すみません、今さらの話で。
理由は、「政府がバターの需給予測を誤ったから」で終わりです。
バターの輸入は政府が管理していて、足りない分は輸入する制度になっているんだから、国内でバター不足が起こるということは、輸入量が足りなかったってことです。それ以上の理由はありません。
何で今さらこの話をするかといえば、今ごろとあるテレビ東京の番組を見たからです。
それで、ちょっとこの番組の内容を補足した方がいいかな、と思って。
私が一番世間で誤解されていると感じることなんですけど、牛乳は別に農協を通して売らないといけないというきまりは無いんです。単に、農協を通さないと補助金を受けられない、というだけで。自由に売り買いすることに何の制約もない。

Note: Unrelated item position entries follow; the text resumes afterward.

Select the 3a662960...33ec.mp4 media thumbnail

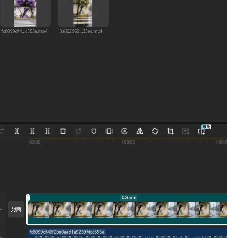(83, 13)
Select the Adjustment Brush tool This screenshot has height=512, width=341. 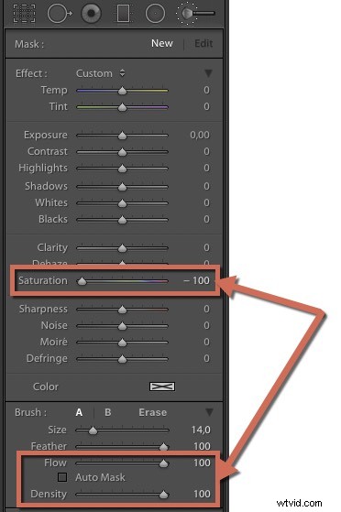click(x=195, y=13)
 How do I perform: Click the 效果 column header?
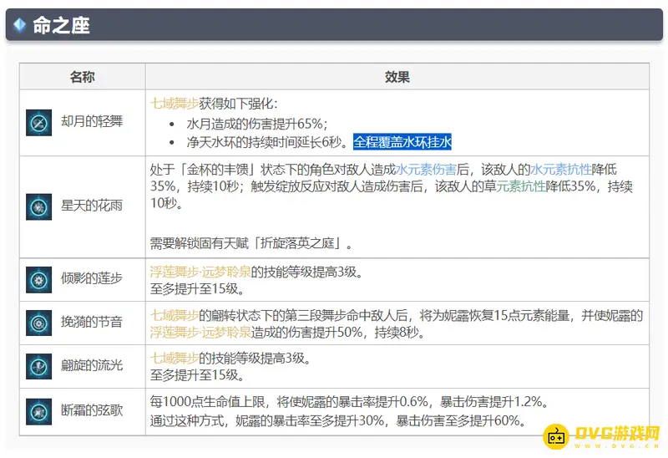397,77
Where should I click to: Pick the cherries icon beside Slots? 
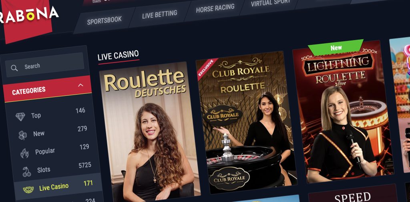point(27,172)
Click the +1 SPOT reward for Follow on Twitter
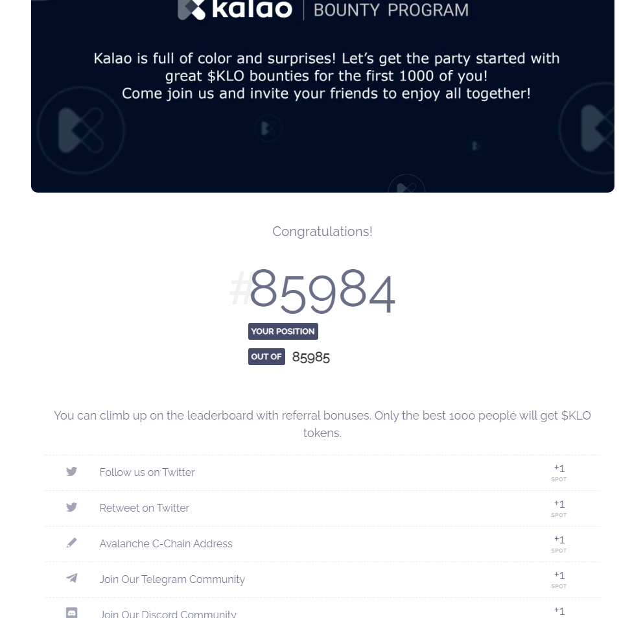This screenshot has height=618, width=619. pos(559,473)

そして、その補助金というのは飲用乳向けには無い。加工乳向けだけ。だから、全量飲用にすれば、最初から貰う補助金なんて無いんです。
しかも、乳価は用途ごとに決まっていて、飲用が一番高いんですよ。ってことは、全量飲用にすれば、補助金を貰う必要もなく乳価は高いし自由に売り買いできるしで、いいことづくめじゃないですか。
じゃあ何故それをしないのか。農協が怖いから?それだけじゃないでしょ。それだけじゃないんです。
牛乳の消費量は夏に増えるんだけど、乳牛の生産量は夏場は落ちるんですよ。だから夏場に合わせて牛の頭数を揃えると、冬場には牛乳が余る。余った牛乳はどうしましょう?搾らない?捨てる?
飲用の牛乳は日もちしないけど、バターなら日もちがする。だから、余る季節には沢山バターを作って、需給調整をします。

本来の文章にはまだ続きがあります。